Les Irlandaises et les Irlandais, quel que soit leur âge et leur genre, se sont emparés du sujet dans la sphère privée et familiale parce qu’ils savaient qu’il y aurait un référendum, et qu’ils devaient se prononcer pour ou contre l’avortement.

Dr. Jane Suiter

Chercheuse, politologue et membre fondatrice de We the Citizens

Missions Publiques. Les débats autour de l’avortement et du mariage homosexuel ont dépassé les délibérations entre les participant-e-s et les politiques. Les familles en ont largement discuté. Comment expliquez-vous ce phénomène ? Comment cette dynamique s’est-elle installée ?
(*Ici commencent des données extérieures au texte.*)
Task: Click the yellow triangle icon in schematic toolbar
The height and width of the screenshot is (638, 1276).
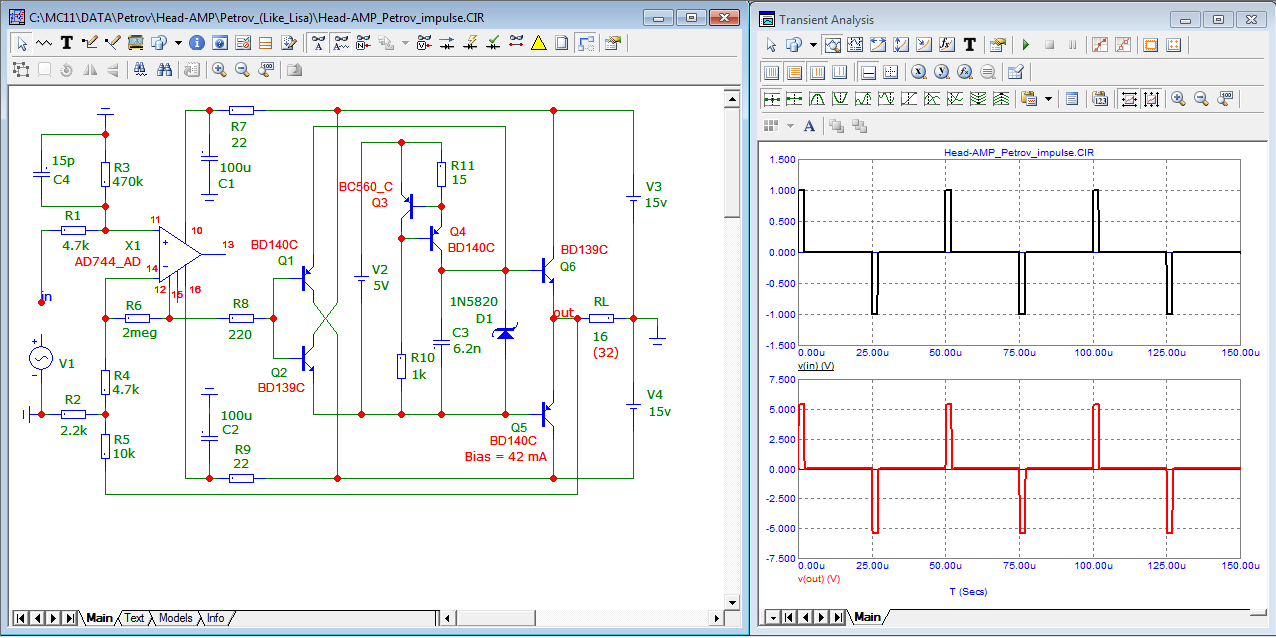Action: tap(538, 43)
Jane Suiter. Les Irlandaises et les Irlandais, quel que soit leur âge et leur genre, se sont emparés du sujet dans la sphère privée et familiale parce qu’ils savaient qu’il y aurait un référendum, et qu’ils devaient se prononcer pour ou contre l’avortement. Les associations étudiantes ont eu un rôle majeur dans la communication en menant une formidable campagne intitulée #Ringyourgranny, qui a incité les jeunes à parler de cette question controversée à leurs proches et surtout à leurs grands-parents. Le fait que tout le monde ait eu la possibilité de voter a donné aux gens le sentiment qu’ils avaient leur mot à dire. Mais n’oublions pas qu’un référendum n’a été possible que parce que la Constitution interdit résolument l’avortement. Si l’avortement n’y était pas mentionné, il n’y aurait eu qu’une loi de votée et la dynamique aurait été bien différente.

Missions Publiques. L’Irlande du Nord a célébré son 100e anniversaire le mois dernier. Son passé troublé, son présent fragile et son avenir incertain font l’objet de disputes incessantes entre les unionistes qui veulent faire partie de la Grande-Bretagne et les républicains favorables au rattachement à la République d’Irlande. Pensez-vous que la participation des citoyen-ne-s puisse être une solution pour apaiser les tensions ?
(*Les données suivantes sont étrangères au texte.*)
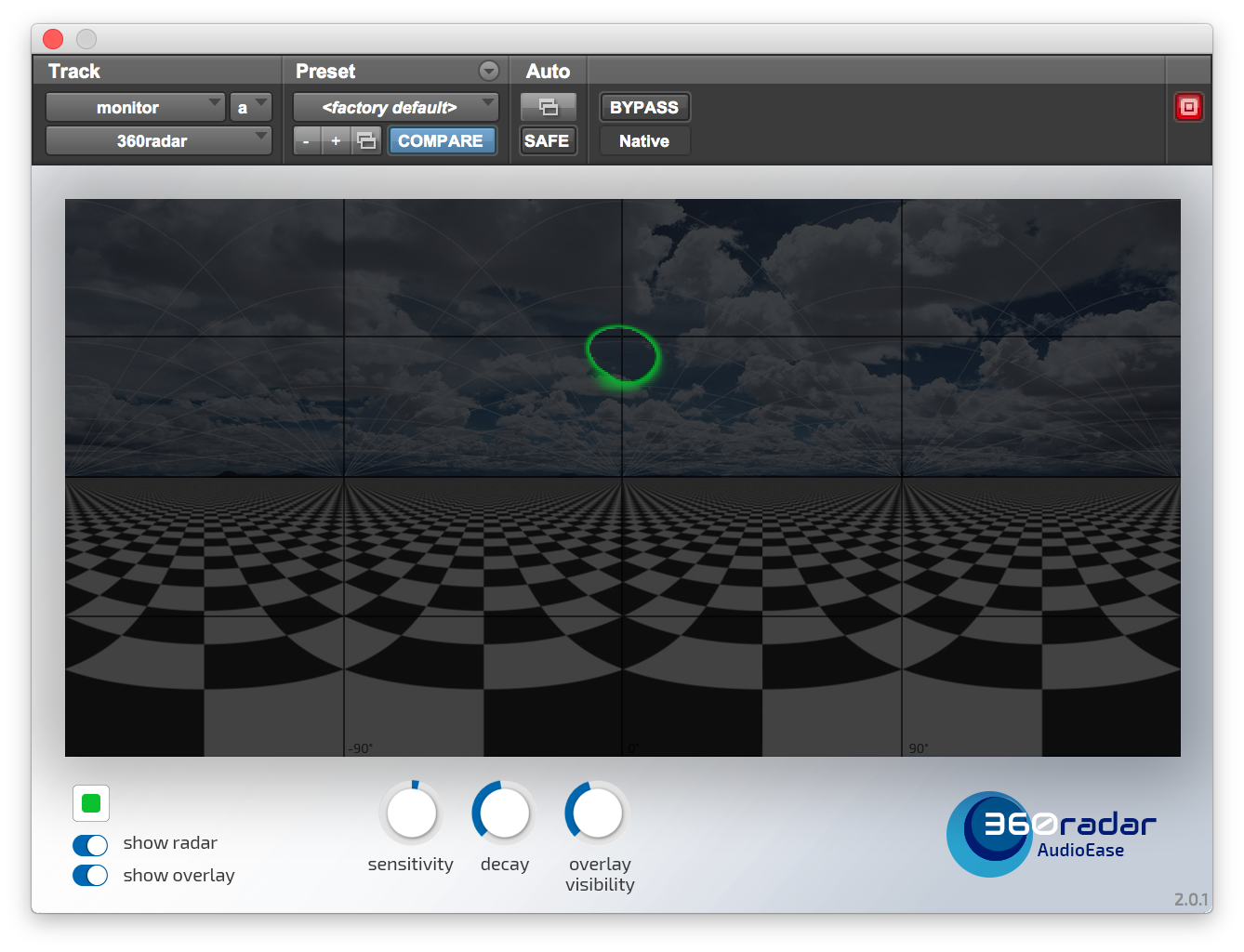This screenshot has width=1244, height=952.
Task: Toggle the COMPARE button
Action: click(x=441, y=141)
Jane Suiter. On m’a demandé à plusieurs reprises si un processus de délibération pouvait être bénéfique pour l’Irlande du Nord, en réponse aux nombreux appels à la création d’une assemblée citoyenne dans cette région. Mais le contexte est extrêmement difficile et sensible et les tensions entre unionistes et républicains sont très vives. Récemment, l’Irlande du Nord a été secouée par de violentes émeutes pendant dix jours consécutifs.
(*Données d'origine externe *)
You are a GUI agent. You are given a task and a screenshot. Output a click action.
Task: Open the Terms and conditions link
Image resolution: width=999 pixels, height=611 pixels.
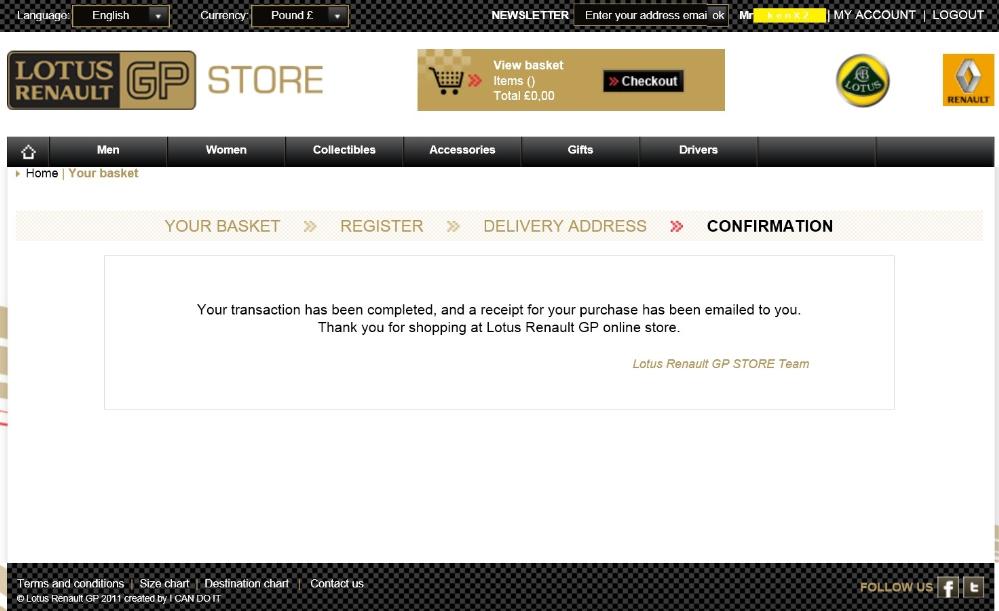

Je suis contre une démarche participative à court terme autour du sujet, car je ne crois pas que les unionistes se joindront à l’assemblée. Le nord du pays étant tiraillé entre deux communautés, les unionistes, fidèles à la couronne britannique, pourraient la considérer comme un cheval de Troie pour tenter de les amener à accepter une Irlande unie. Je crois sincèrement au principe d’inclusion pour ce type d’assemblée et aller de l’avant sans eux serait dommageable pour la qualité du résultat.

Je propose plutôt un modèle permanent de participation citoyenne en Irlande du Nord pour examiner d’abord les clivages transversaux pour les deux parties : la pauvreté, la consommation de drogue chez les jeunes ou la cohabitation de part et d’autre d’un mur de paix. Si nous devions nous précipiter dans une assemblée citoyenne à l’échelle de l’Irlande (et non locale), ce serait désastreux. Le sujet est tellement polarisant et conflictuel qu’il serait impossible d’organiser une assemblée qui serait perçue comme digne de confiance et inclusive sans la participation des principaux protagonistes.